There are variations to the right of first refusal, such as the right to offer to purchase the respective interests of all of the joint venture participants if one joint venture participant obtains an offer to buy the whole project from a third party.
Rights of first refusal are usually made continuing: if the selling participant is unable to complete its sale to the third-party purchaser by the deadline for doing so, then the seller is required to go through the process once again before being able to close the sale.
Occasionally, joint venture participants will want an early warning that the other joint venture participant wishes to dispose of its interest in the project, whether because that participant no longer believes that the joint venture arrangement is viable or desirable, or for some other reason. Unlike the right of first refusal, which is initiated by a third party, a right of first offer is triggered by the joint venture participant that is selling.
Accordingly, joint venture agreements often provide that the joint venture participant intending to sell its interest must first deliver to the other joint venture participant a written notice advising of the price and terms on which it wishes to sell its interest and giving such other joint venture participant, say, 30 days to decide and notify the selling participant whether it wishes to purchase such interest at such proposed price and on such proposed terms.
The non-selling joint venture participant usually has two options. The first option is to buy the interest of the selling joint venture participant. The second option is for the non-selling joint venture participant to decline to purchase and, as a result, enable the selling joint venture participant to market its interest for a stipulated period of time (180 days being the norm) with a view to finding a third-party purchaser willing to purchase for a price no lower and otherwise on terms no more advantageous, in the aggregate, to such third-party purchaser than those offered to the non-selling joint venture participant.
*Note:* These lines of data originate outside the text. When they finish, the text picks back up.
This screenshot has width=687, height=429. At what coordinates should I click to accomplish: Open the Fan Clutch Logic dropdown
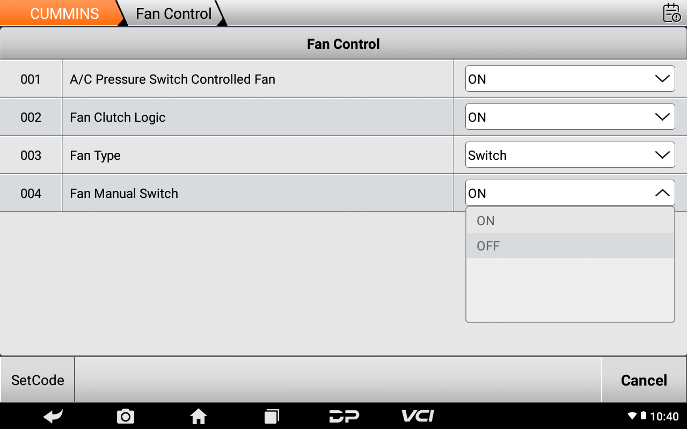point(569,117)
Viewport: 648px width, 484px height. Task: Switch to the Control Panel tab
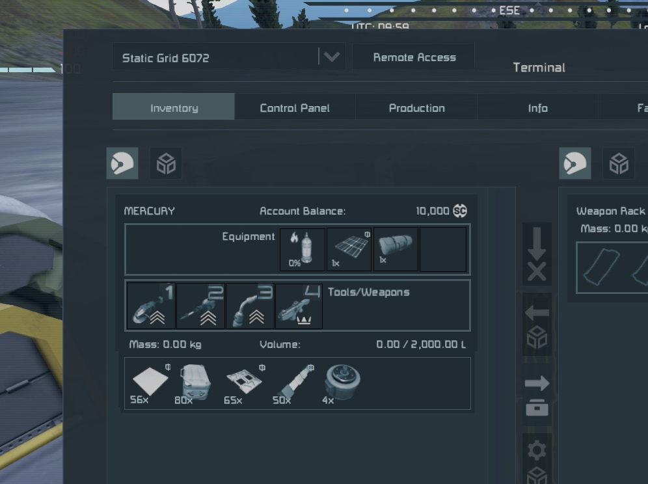coord(295,108)
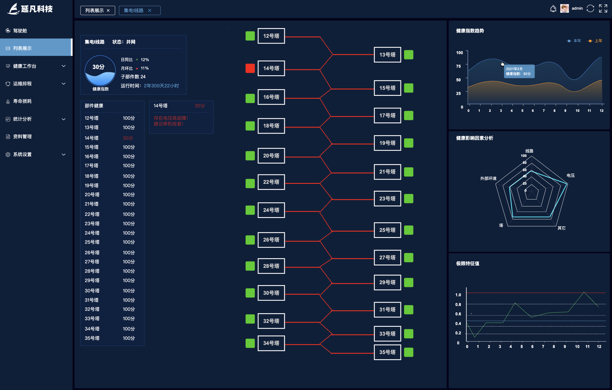Enter fullscreen with the expand icon

coord(603,8)
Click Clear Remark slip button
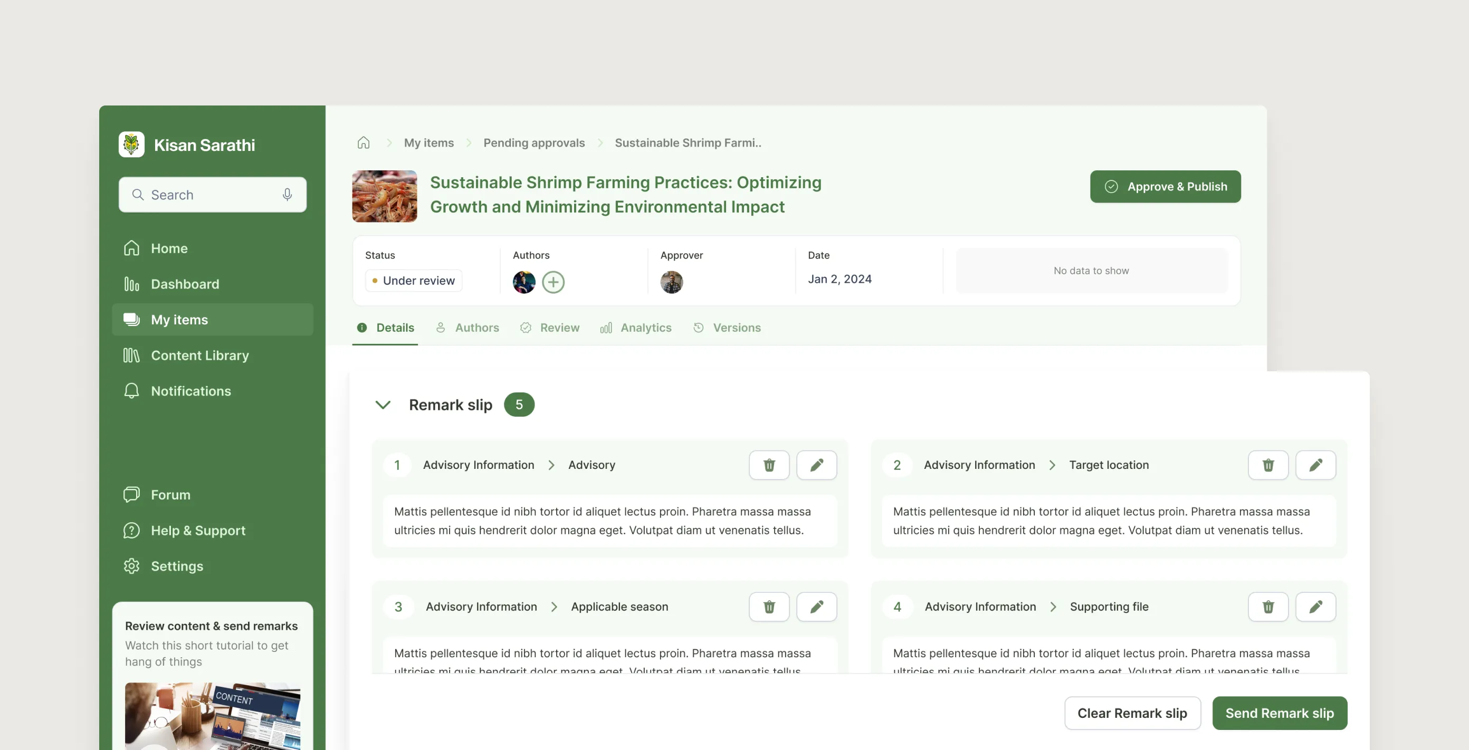Screen dimensions: 1469x750 click(x=1132, y=713)
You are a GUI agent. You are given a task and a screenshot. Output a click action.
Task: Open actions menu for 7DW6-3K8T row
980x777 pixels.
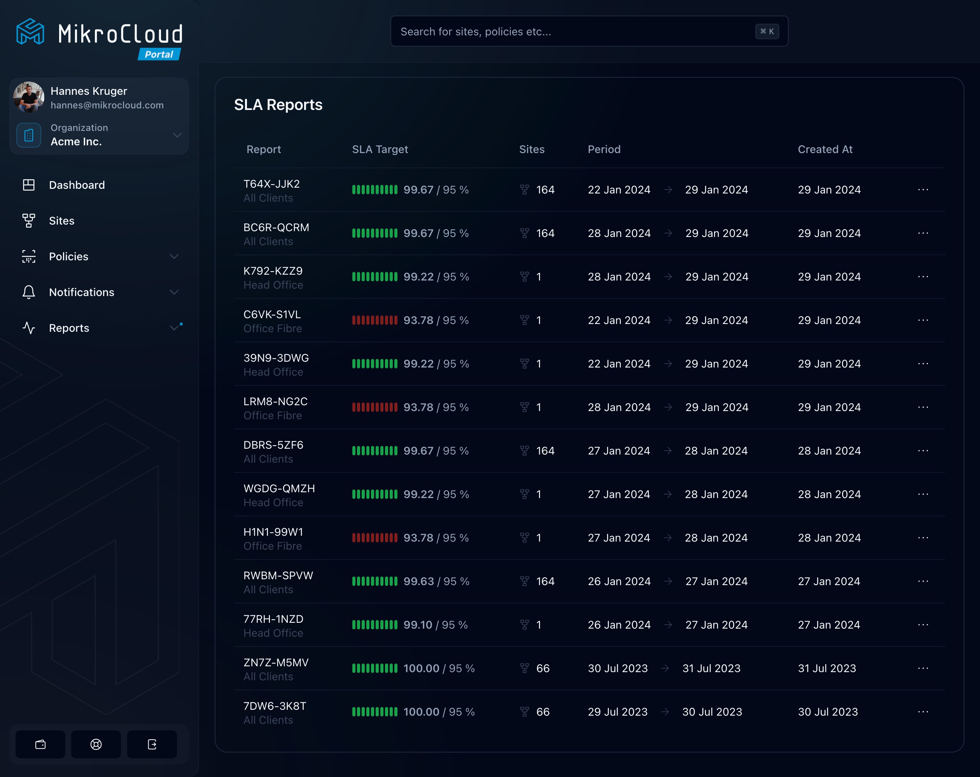pos(923,712)
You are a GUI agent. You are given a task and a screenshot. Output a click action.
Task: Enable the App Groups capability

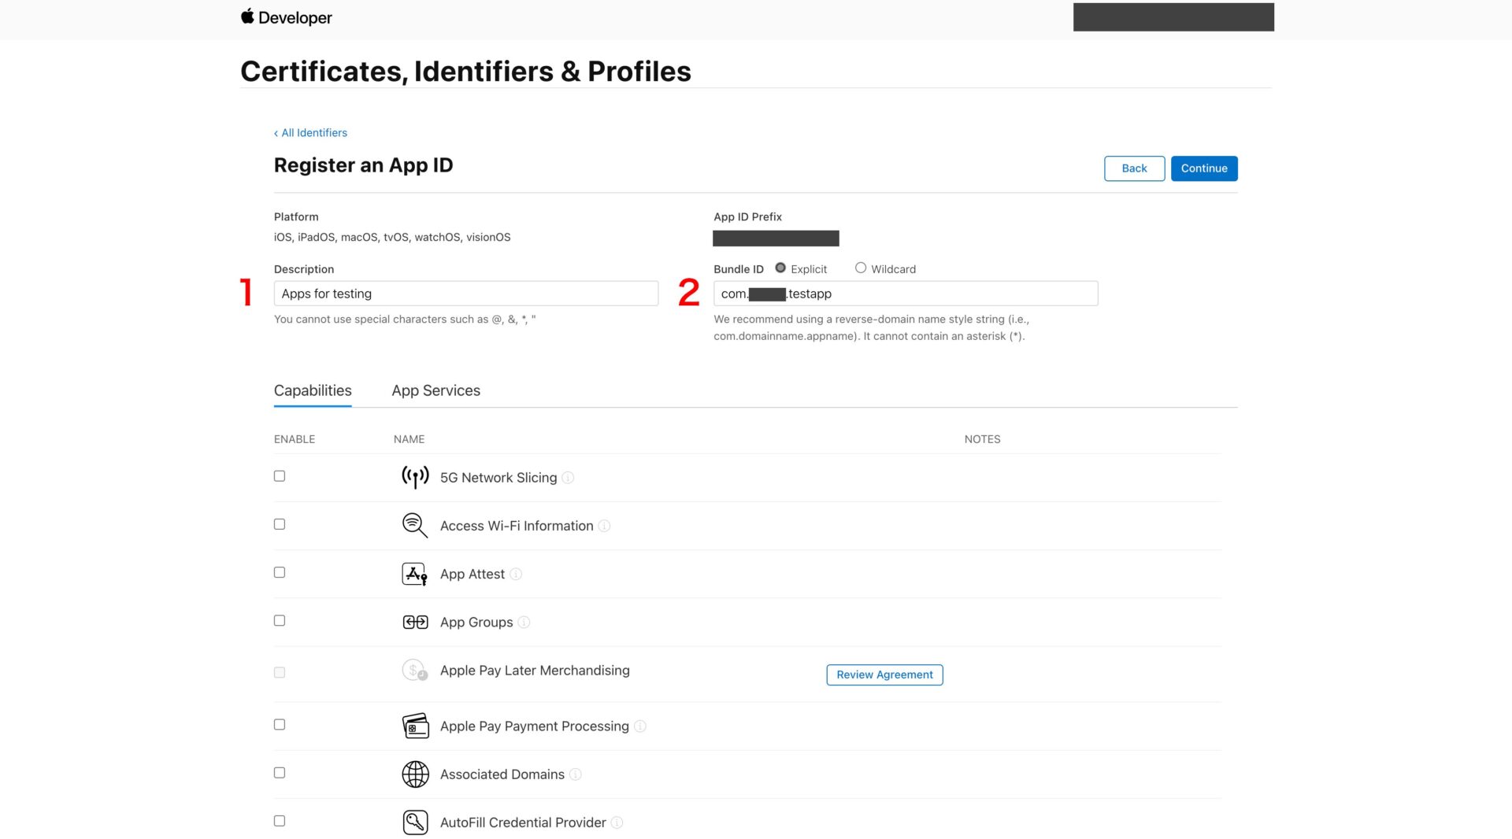click(x=279, y=620)
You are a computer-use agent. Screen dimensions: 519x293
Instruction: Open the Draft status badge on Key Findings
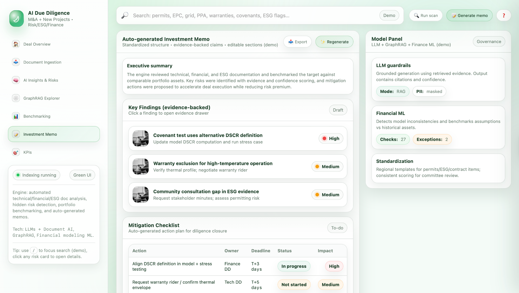click(338, 110)
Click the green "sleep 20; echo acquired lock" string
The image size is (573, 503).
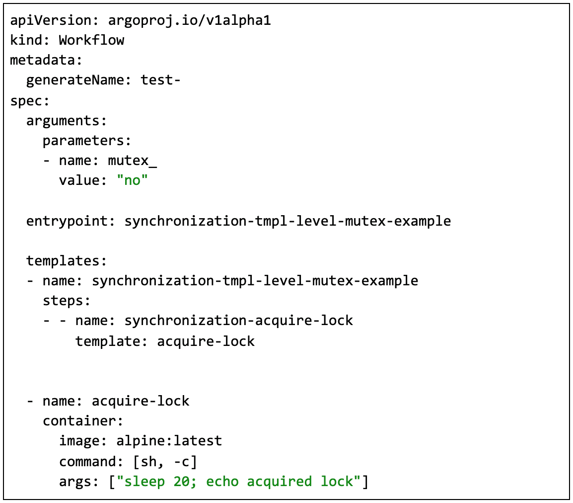click(238, 481)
This second option could play out in a number of ways. Firstly, the sale may be completed in accordance with the stated specifications in the joint venture agreement. Secondly, if due to timing problems the sale may not be completed within the 180 days, then the selling joint venture participant would be required to go through the sale procedure a second time. Thirdly, the selling joint venture participant may find a third-party purchaser within the prescribed period but the price and the terms that such purchaser is prepared to purchase are more advantageous to the purchaser than those offered to the non-selling joint venture participant.
In such event, the selling joint venture participant would be required to give the non-selling joint venture participant a reasonably brief period of time (say, 20 business days) either to match price and terms offered by the third-party purchaser or to allow the sale to proceed.
Piggyback and Drag Along
Other exotic variations of the right of first offer typically found in joint venture agreements include a "piggyback". This means that a third party intending to purchase the interest of one joint venture participant must offer to purchase the interest of the other joint venture participant on the same terms and conditions and the same per unit price.
Another variation is a "drag along". This means that if the majority joint venture participant sells its interest to the third party, the minority joint venture participant can be "dragged along" and required to sell its minority interest to the same third-party purchaser on the same terms and conditions and the same per unit price.